Диана меж тем уютно устроилась в кресле и выжидательно на него посматривала.

— Ты вина не хочешь? — спросил Олег. — Там еще немного осталось.

— Хорошо, — улыбнулась Диана.

Дольникова внезапно осенило.

— А может шампанского? — воскликнул он.

«Сбегаю за шампанским, — мелькнуло в голове, — по дороге куплю букет… Будет чем отметить».

— Нет, — отказалась Диана. — Не хочу.

— Ладно, — потух Дольников. — Тогда вина?

— Ага.

Он сходил на кухню, принес бутылку, принялся наливать в бокалы. Диана все это время сидела молча, что-то читала в смартфоне.

— Держи, — сказал Олег, протягивая ей бокал. — Давай.

— Поехали! — засмеялась она, копируя стиль мужчин у подъезда.

Засмеялся и Дольников — и ему сразу стало легче.

«В конце концов, — подумал он, — не в цветах дело».

Держа бокал в руке, он опустился на колени перед ней.

Она с удивлением посмотрела на него.

— Послушай, — сказал Дольников и замолчал, ощущая себя очень глупо и страшно волнуясь при этом.

— Да? — спросила Диана.

— Я тебя очень люблю.

— И я тебя тоже, — кивнула она.

— Нет, — поднял он руку. — Подожди.

Она послушно замолчала.

— Диана, — сказал Дольников негромко и, как ему показалось, очень проникновенно, — я тебя люблю и не могу без тебя жить…

Она внезапно вздрогнула — все поняла.

— И я хочу, — тем же тоном, но чуть поспешнее, продолжил он, — чтобы ты стала моей женой.

Диана несколько секунд молчала.

— Но, Олег, ты же знаешь, у меня уже есть жених…

— Какой жених! — вырвалось у Дольникова.

Она вжалась в спинку кресла.

— Мальчишка, — едва не кричал Олег. — Кто он тебе? Таких, как он, полгорода… Вся страна! Он просто хочет спать с тобой и все. А я люблю тебя, люблю по-настоящему. Жить без тебя не могу!

Он обвел руками стены.

— Все это для тебя. Вся жизнь моя для тебя. Где ты еще такого найдешь?

— Нигде, — осторожно откликнулась она.

— Так, значит, — порывисто придвинулся к ней Олег, — ты согласна?

Диана снова замолчала.

Дольников понял, что настал момент истины.

— Откажи ему, — подсказал он, желая помочь ей, — еще не поздно.

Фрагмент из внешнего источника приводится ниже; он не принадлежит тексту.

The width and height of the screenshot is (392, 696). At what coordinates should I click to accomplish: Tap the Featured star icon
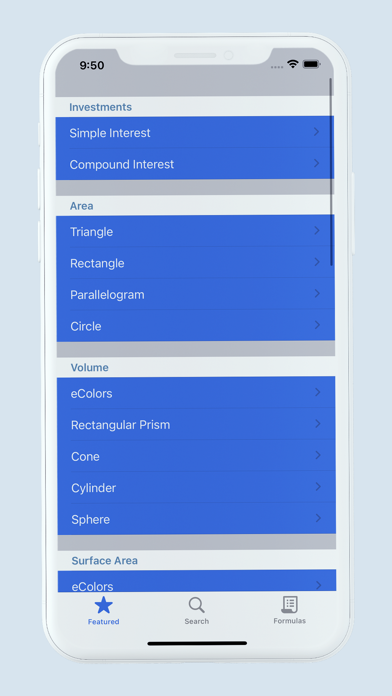coord(103,605)
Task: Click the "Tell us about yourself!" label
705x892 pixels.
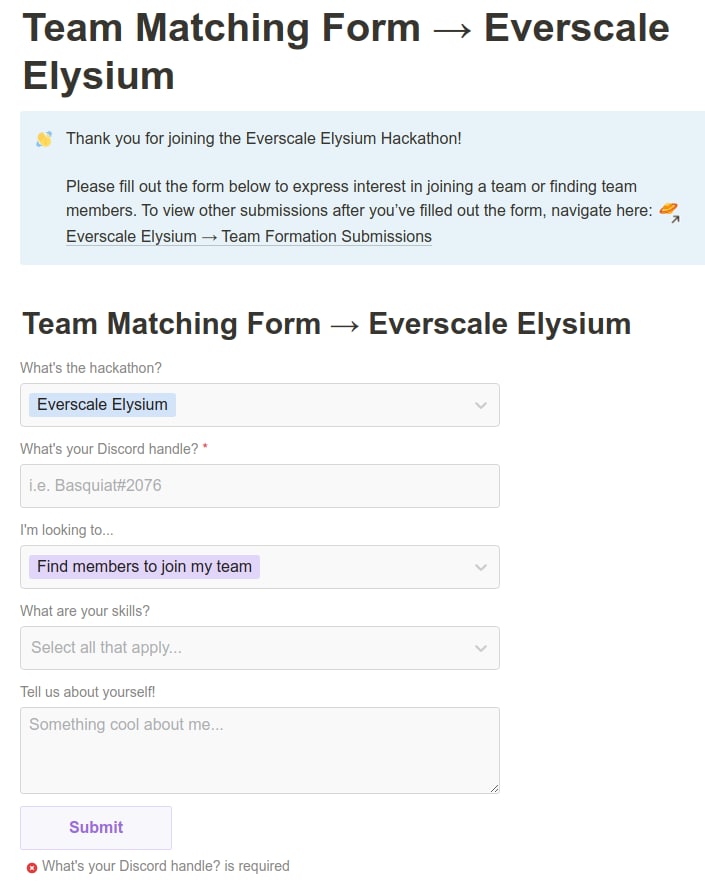Action: tap(88, 692)
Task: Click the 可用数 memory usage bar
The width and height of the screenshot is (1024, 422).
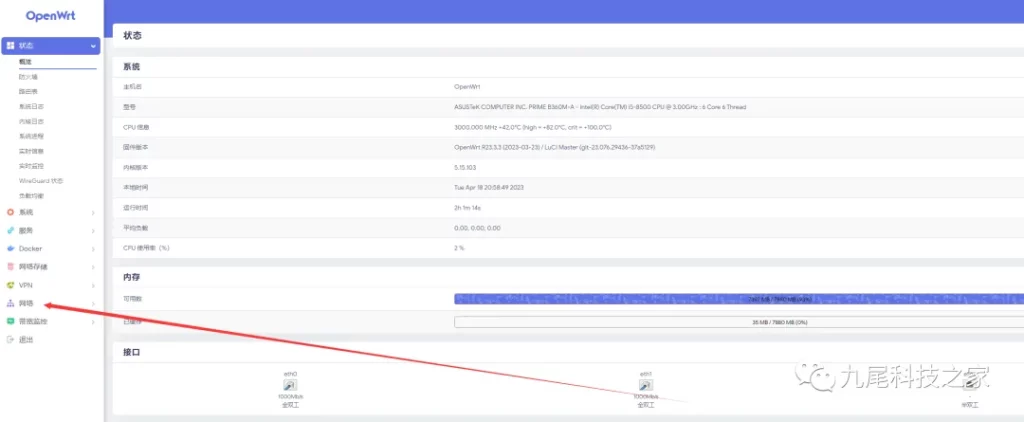Action: tap(738, 298)
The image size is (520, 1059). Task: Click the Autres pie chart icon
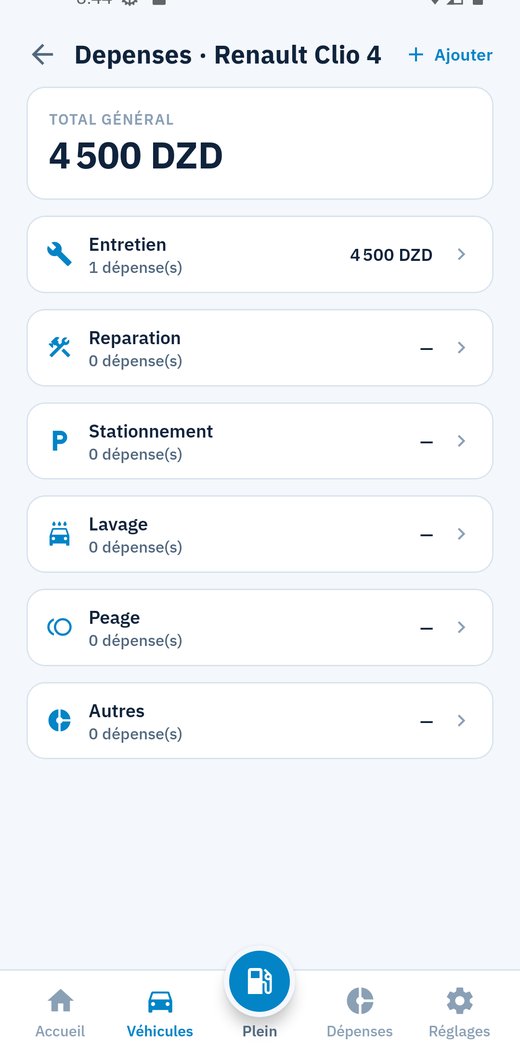pos(59,721)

Вы ведь даже не подавали заявление. Он переживет и найдет другую, а ты останешься со мной…

— Ты не понимаешь, — перебила его Диана.

— Чего не понимаю? — спросил Дольников.

— Он мне нужен!

— А я тебе не нужен?

— И ты тоже нужен…

Олег рывком поднялся с колен, едва не расплескав вино.

— Опять! — закричал он. — И я, и он… Как ты так можешь?

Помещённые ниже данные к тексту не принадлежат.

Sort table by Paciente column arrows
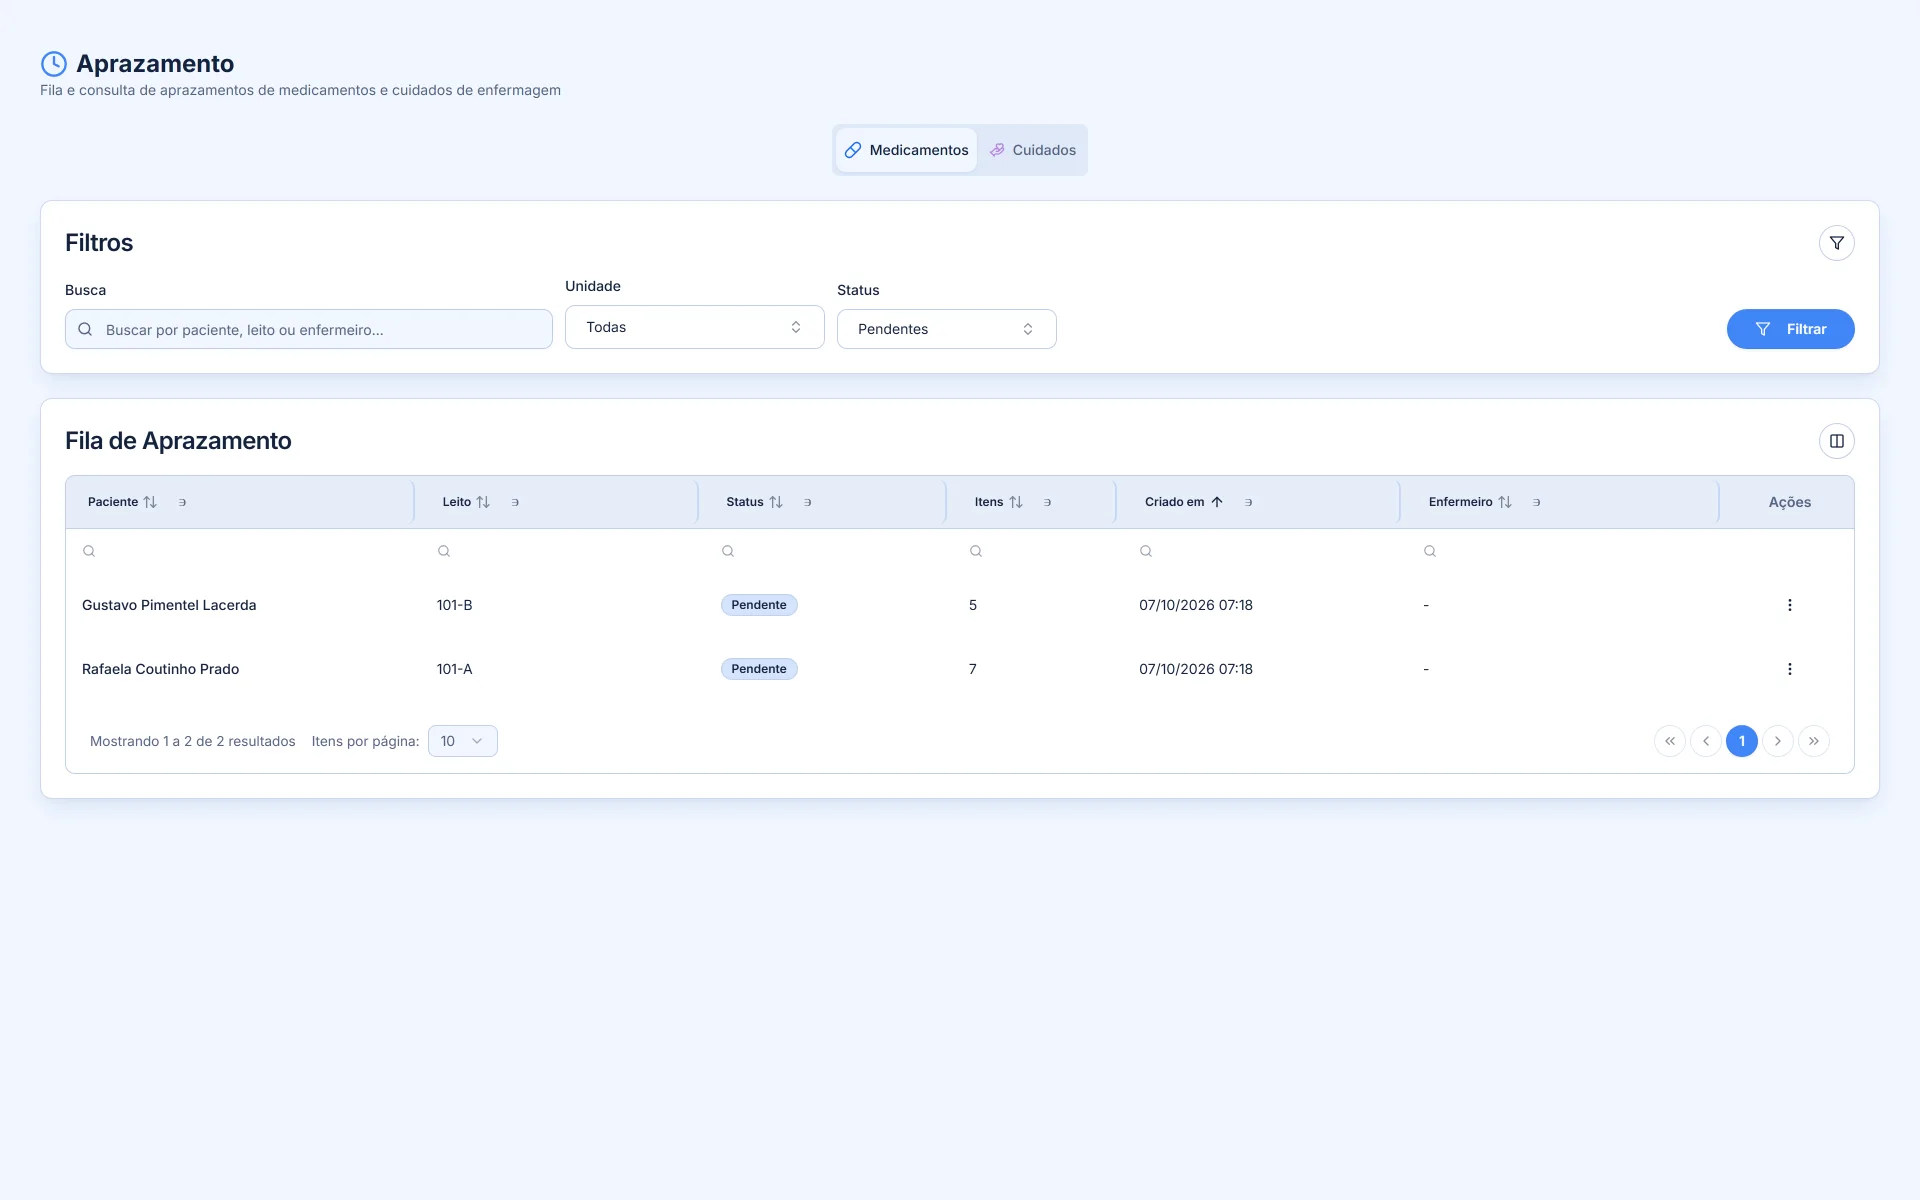Viewport: 1920px width, 1200px height. [x=150, y=502]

— Жалко, что ты не можешь…

— Дура, — вырвалось у него.

Диана внезапно заплакала. Слезы так обильно хлынули из ее глаз, что Дольников испугался. Никогда не видел ее плачущей, и это его отрезвило.

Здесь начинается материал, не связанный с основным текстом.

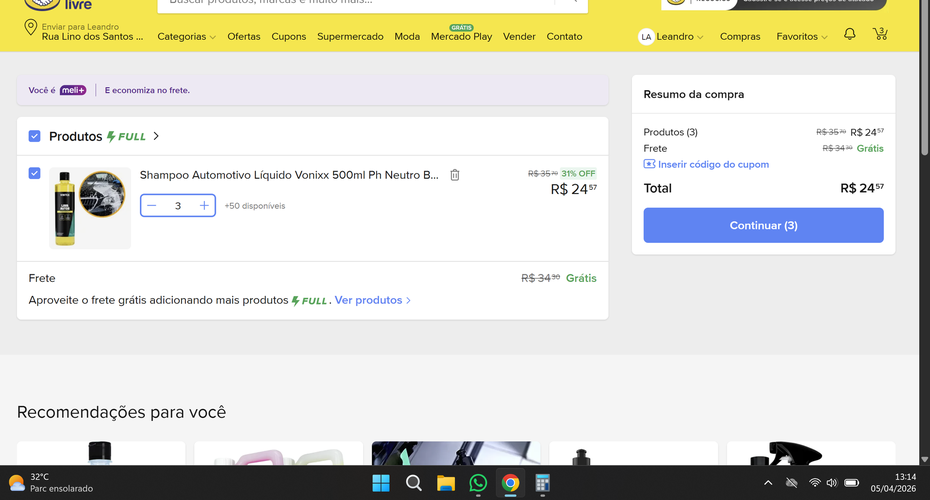Viewport: 930px width, 500px height.
Task: Click the Windows Start icon
Action: pyautogui.click(x=381, y=483)
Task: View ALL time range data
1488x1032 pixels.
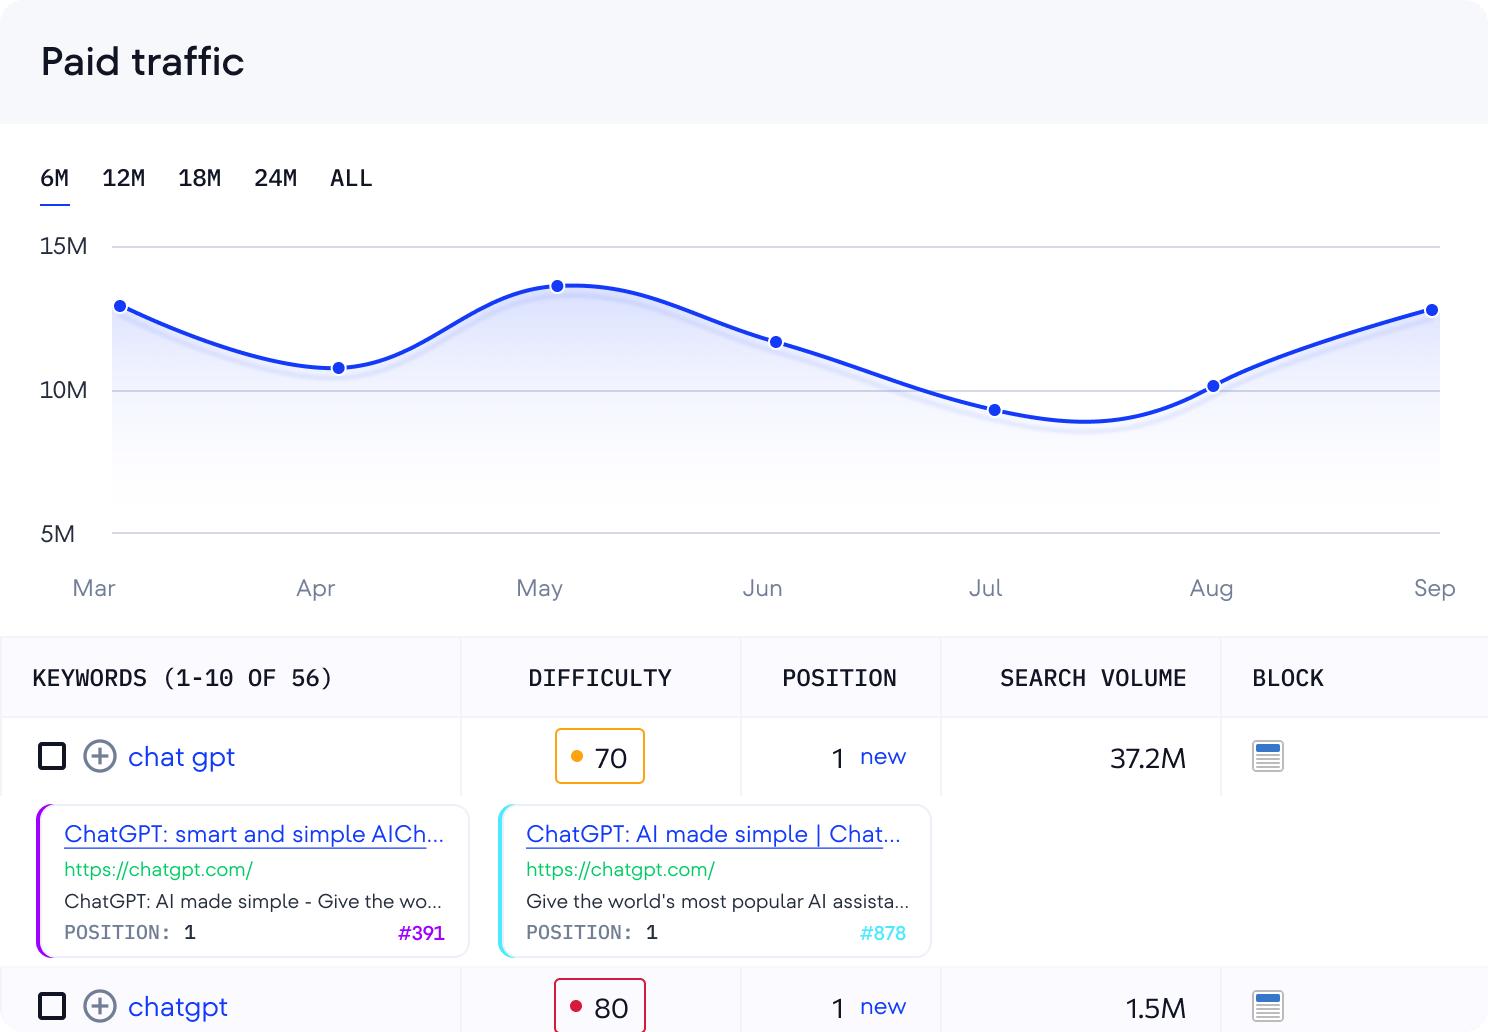Action: point(351,179)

— Ну что ты! — бросился он к ней. — Прости, я не хотел. Прости…

— Ты не понимаешь, — шептала Диана, кривя рот, — ты ничего не понимаешь. Ты не знаешь, как мне тяжело… Ты же мне как отец… Такой умный, сильный и нежный. Мне так хорошо с тобой.

— В чем же дело? — зашептал Олег в это мокрое несчастное еще детское лицо. — И мне с тобой хорошо. Зачем нам еще кто-то?

— Ты не понимаешь, — трясла Диана головой, говоря о чем-то своем, — мужчине этого не объяснить… Я не могла отказать Максиму… Он так просил, чуть не плакал. И он такой милый… Обещал, что сделает мою жизнь счастливой. Знаешь, как он меня умолял? Я не могла отказать. А вот теперь ты хочешь, чтобы я это сделала. Но я не могу. Я его люблю. А ты мог бы просто быть немножко добрее… Я ведь хотела, чтобы всем было хорошо…

Дольников едва не скрипел зубами, слушая эту речь. То, что Диане казалось исполненным очевидной ясности, было для него невыносимым бредом. И если бы этот бред ничего не значил, он пропустил бы его мимо ушей и забыл. Но в этих словах заключалась такая непробиваемая сила, что он не представлял, как с ней справиться, и чувствовал, что она вот-вот его одолеет.

— Откажи ему, — настаивал он, не зная, какие еще привести доводы. — Макс молодой, переживет. А мы с тобой поженимся…

— Ты не понимаешь, — твердила Диана. — Я не могу! Он этого не перенесет. Ты не знаешь его. Нет, я не могу…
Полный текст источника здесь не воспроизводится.